Athletes with a suspected concussion should be immediately pulled from play and not allowed to return until assessed by a licensed health-care professional, according to new guidelines issued Monday by the American Academy of Neurology.
The release of the updated national guidelines comes a month before a new law goes into effect in Ohio requiring similar precautions for all youth athletes with potential concussions. The state law also requires enhanced training about head injuries for coaches, officials and referees.
The academy’s new guidelines recommend return to play slowly and only after all symptoms are gone.
“There is no set timeline for safe return to play,” co-lead guideline author Dr. Christopher C. Giza, an academy member from the David Geffen School of Medicine and Mattel Children’s Hospital at UCLA, said in a news release.
According to the new guidelines:
• The risk of concussion is greatest in football and rugby, followed by hockey and soccer.
• Athletes with a history of concussion are at greater risk for being diagnosed with another head injury.
• Patients are at the greatest risk for suffering a second concussion in the first 10 days after an initial concussion.
• No clear evidence exists that one type of football helmet protects better against concussion; all helmets need to be properly fit and maintained.
• Licensed health-care providers trained in treating concussion should watch for ongoing symptoms, a history of previous concussion and younger age of athletes — all factors linked to a longer recovery period.
Nurses union affiliates
The Ohio Nurses Association last week approved an affiliation with the American Federation of Teachers (AFT), a union of professionals within the AFL-CIO.
The Ohio Nurses Association has more than 8,900 members, including registered nurses at Akron General.
The affiliation deal gives nurses a bigger voice, Kelly Trautner, deputy executive officer for the Ohio Nurses Association, said in a news release.
“Whether in Columbus or on Capitol Hill, nurses stand for quality care, for high standards and for improved working conditions,” Trautner said. “The legislative and regulatory reach of the largest union of professionals in the AFL-CIO amplified our voice and better prepares us for the many challenges we face.”
The AFT has 1.5 million members, including 48,000 nurses.
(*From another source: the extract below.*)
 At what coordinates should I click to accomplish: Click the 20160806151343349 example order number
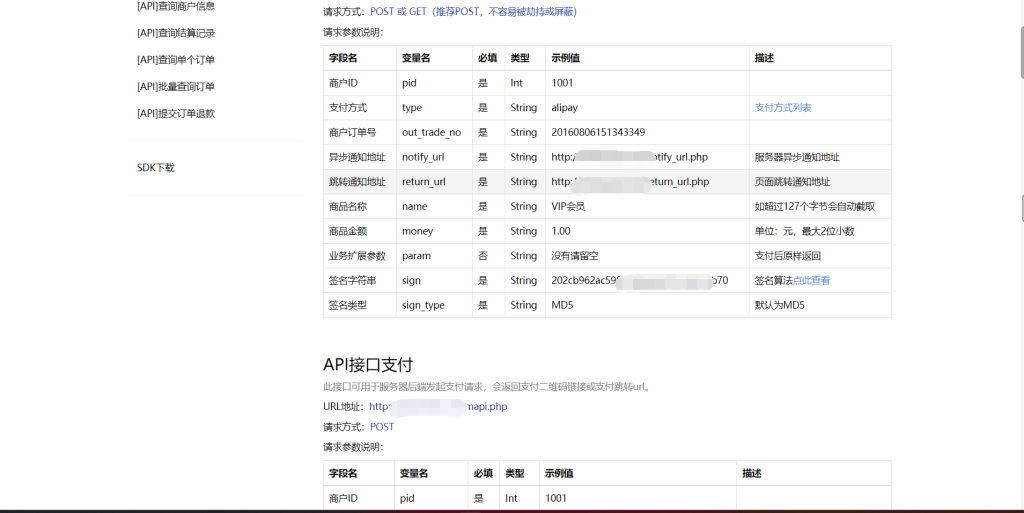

The union also represents other health-care workers, teachers, early childhood educators, school-related personnel, higher education faculty and professional staff and government employees.
Agencies explore merger
The Stark County Public Health Study Commission is continuing to evaluate whether the Canton City and Stark County health departments should pursue a merger.
A phase one financial analysis report issued this month by the commission’s consultant, the Center for Community Solutions, concluded a combined health department “would have a much broader, and thus more stable and sustainable, funding base than either department could maintain separately.”
The consultant recommended a second analysis to evaluate employee issues, facilitate arrangements, technological systems and ways to manage cultural differences between the two departments before deciding whether to move forward with a merger.
Health departments statewide have been merging in recent years to more efficiently provide public health services, such as immunizations, restaurant inspections, birth and death records and other services.
The Akron Health Department and Summit County Health District finalized a merger deal in 2011.